• Brano estratto

Segnò la fine della grande stagione rinascimentale dei pontificati
borgiani, rovereschi e medicei, delle Stanze di Raffaello e della
Sistina di Michelangelo. L’Europa tutta ne restò sconvolta, e dovunque
si volle vedere in quella tragedia una giusta punizione di Dio per la
corruzione della curia papale. Ma tra i letterati si diffuse anche lo
sgomento per i danni incalcolabili che quei soldatacci avrebbero potuto
arrecare all’ineguagliabile patrimonio culturale di cui Roma era erede.
Lo stesso braccio destro di Lutero a Wittenberg, Filippo Melantone, si
disse preoccupatissimo per le biblioteche romane, custodi di un sapere e
di una civiltà cui la Germania stessa era debitrice. Al contrario il
mite Erasmo da Rotterdam, anziché deprecare quanto era accaduto volle
pubblicare quel Ciceronianus che condannava senza appello i letterati
romani, «più ricchi di letteratura che di pietà». Non proprio un Erasmo
moderato, insomma, un Erasmo convinto apologeta del cattolicesimo
romano, un Erasmo opportunista e infingardo, «anguilla», «vir duplex»,
come lo definì Lutero e come ancora molti lo presentano; ma un Erasmo
tanto coraggioso da combattere le sue battaglie culturali e religiose
sull’uno e sull’altro fronte in difesa di un cristianesimo serio,
operoso, moralmente responsabile, avverso al fasto mondanizzato della
gerarchia ecclesiastica così come alle inutili dispute teologiche, utili
solo a creare divisioni e conflitti. «Summa nostrae religionis est pax
et unanimitas», scriveva nel ’23. Si capisce benissimo, quindi, perché i
luterani lo detestassero cordialmente e i cattolici si affrettassero a
inserire nell’Indice dei libri proibiti i suoi Opera omnia.

• Insieme di dati
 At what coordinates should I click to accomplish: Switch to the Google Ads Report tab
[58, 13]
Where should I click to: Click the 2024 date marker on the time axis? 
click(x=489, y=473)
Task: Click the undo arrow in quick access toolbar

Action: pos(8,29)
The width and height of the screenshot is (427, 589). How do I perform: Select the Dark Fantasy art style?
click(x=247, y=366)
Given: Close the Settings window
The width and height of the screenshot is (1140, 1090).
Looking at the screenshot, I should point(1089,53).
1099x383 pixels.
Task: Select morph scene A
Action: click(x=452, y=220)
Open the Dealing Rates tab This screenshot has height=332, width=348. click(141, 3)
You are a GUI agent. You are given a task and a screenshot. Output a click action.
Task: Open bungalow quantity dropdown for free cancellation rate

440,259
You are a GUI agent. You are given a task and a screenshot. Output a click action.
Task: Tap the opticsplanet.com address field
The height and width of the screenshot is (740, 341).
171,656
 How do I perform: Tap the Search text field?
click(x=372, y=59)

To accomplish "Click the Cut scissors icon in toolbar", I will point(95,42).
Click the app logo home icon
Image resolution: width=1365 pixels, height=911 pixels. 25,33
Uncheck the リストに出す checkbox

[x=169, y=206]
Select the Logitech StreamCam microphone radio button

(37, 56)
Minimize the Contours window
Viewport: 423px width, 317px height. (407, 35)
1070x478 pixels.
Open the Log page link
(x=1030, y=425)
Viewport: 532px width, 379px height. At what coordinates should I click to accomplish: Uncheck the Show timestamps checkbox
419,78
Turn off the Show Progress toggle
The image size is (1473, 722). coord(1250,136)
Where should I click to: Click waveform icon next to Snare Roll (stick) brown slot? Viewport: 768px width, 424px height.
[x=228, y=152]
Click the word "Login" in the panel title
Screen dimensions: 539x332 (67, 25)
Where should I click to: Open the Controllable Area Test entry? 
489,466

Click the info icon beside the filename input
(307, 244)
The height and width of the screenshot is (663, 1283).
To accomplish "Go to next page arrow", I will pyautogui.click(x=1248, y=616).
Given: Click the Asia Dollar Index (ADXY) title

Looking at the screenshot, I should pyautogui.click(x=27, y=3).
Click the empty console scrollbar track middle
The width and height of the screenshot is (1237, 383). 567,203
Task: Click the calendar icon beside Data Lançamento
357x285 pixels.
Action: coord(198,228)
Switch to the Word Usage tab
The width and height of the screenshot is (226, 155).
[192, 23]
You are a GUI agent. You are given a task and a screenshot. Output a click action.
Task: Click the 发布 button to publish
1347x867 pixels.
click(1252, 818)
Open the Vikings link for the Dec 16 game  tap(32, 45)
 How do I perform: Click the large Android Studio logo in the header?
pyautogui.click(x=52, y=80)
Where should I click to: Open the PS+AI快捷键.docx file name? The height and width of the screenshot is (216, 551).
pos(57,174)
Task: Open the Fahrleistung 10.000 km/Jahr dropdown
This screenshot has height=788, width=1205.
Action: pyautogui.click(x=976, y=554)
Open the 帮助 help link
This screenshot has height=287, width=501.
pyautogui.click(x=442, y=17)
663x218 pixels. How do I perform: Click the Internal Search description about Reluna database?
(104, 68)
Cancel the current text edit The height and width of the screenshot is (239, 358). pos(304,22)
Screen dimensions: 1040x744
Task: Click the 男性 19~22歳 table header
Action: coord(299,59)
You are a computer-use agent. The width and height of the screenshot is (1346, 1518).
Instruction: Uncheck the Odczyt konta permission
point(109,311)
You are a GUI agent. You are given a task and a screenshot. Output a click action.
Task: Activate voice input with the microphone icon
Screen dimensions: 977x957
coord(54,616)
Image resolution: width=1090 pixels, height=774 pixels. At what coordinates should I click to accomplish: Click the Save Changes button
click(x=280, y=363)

• Descrizione del compito
Secondo il brano estratto, perché i luterani detestavano Erasmo e i cattolici si affrettarono a mettere i suoi Opera omnia nell'Indice dei libri proibiti? Rispondi con una, due o tre frasi. Le voci sono materiale a sé, indipendente dal brano.

• Spazio per rispondere
Perché Erasmo combatteva le sue battaglie culturali e religiose su entrambi i fronti, in difesa di un cristianesimo serio, operoso e moralmente responsabile. Era contrario sia al fasto mondanizzato della gerarchia ecclesiastica sia alle inutili dispute teologiche, che servivano solo a creare divisioni e conflitti.